Posts: 9,996
Threads: 393
Joined: Apr 2022
Reputation:
0
Is the QNAP exposed to the 'net??!!
It should be behind a firewall with myQNAPcloud disabled.
...Do you have a Windows PC in your home? If so then it's possible that the PC was compromised and the QNAP shares were attacked from the PC.
If you have a compromised device on your network then everything on your network with file sharing or SSH (Remote Login) is potentially compromised. Check your Macs to see if file sharing is enabled on any of them and if it is enabled then look carefully for similar ransomware messages.
...Did you install the Security Counselor app from the App Center as advised in the ransomware message boards and QNAP support docs?
Posts: 17,873
Threads: 325
Joined: Mar 2024
Sarcany wrote:
Is the QNAP exposed to the 'net??!!
It should be behind a firewall with myQNAPcloud disabled.

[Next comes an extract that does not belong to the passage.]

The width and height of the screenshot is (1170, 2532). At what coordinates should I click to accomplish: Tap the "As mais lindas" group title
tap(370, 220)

...Do you have a Windows PC in your home? If so then it's possible that the PC was compromised and the QNAP shares were attacked from the PC.

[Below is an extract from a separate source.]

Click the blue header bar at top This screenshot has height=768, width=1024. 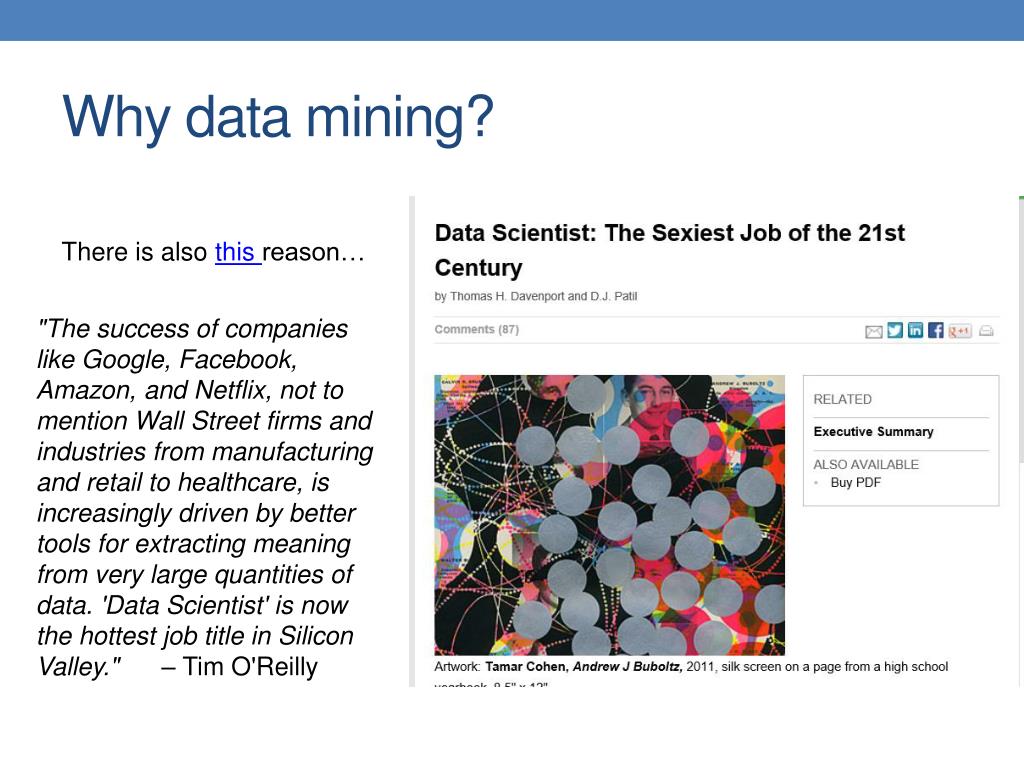point(512,20)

If you have a compromised device on your network then everything on your network with file sharing or SSH (Remote Login) is potentially compromised. Check your Macs to see if file sharing is enabled on any of them and if it is enabled then look carefully for similar ransomware messages.
...Did you install the Security Counselor app from the App Center as advised in the ransomware message boards and QNAP support docs?
Is myQNAPcloud particularly risky if you only allow yourself (the admin) access, and have 2-factor authentication enabled?
Posts: 17,873
Threads: 325
Joined: Mar 2024
Thanks! My 2FA isn't text message based - it's the Google Authenticator app, which I'm fairly sure is tied to my device. But, that doesn't protect me from weaknesses in QNAP's infrastructure.
Posts: 23,019
Threads: 575
Joined: May 2025
Reputation:
2
I did have myQNAPcloud running.
Here's what I have done:
* Complete reinitialization of the QNAP, down to factory defaults and reformatting hard drives.
* Did not reactivate myQNAPcloud; the QNAP was unregistered from myQNAPcloud as part of the initialization process.
* QNAP passwords, and TimeMachine QNAP access password changed.
* Scanned my macs with Malwarebytes and Avast. Nothing found.
* Searched macs for any txt files that ransomware leaves behind to tell you what to do, none found.
* Started a trial subscription to Avast to monitor activity going forward.
QNAP runs a version of Linux. My geek son thinks the ransomware was able to add files, but couldn't get any further in linux to modify files that were there. Whatever vulernability it used to get as far as it did was limited and couldn't manage real damage.
Posts: 52,176
Threads: 2,795
Joined: May 2025
Reputation:
1
I don't know if Malwarebytes has the stuff to detect ransomware.
It would seem to me in the best interests of the ne'er do wells to hide it well so it couldn't be removed without major surgery.
There's one other possibility that I've heard of — fake ransomware attacks,
Good that you went proactive, but it's possible the only threat was an empty one, that there was no ransomeware.
Sort of like the 'Your Flash Player is out of date. Click here to update.
Or like a bank robber with his hand in his jacket pocket giving the teller a note saying 'Give me the money, i have a gub'.
Again, smart to treat the threat as real, but it might be that it's not.
I suppose one could argue the threat is real as one was expressed, but that the execution is not.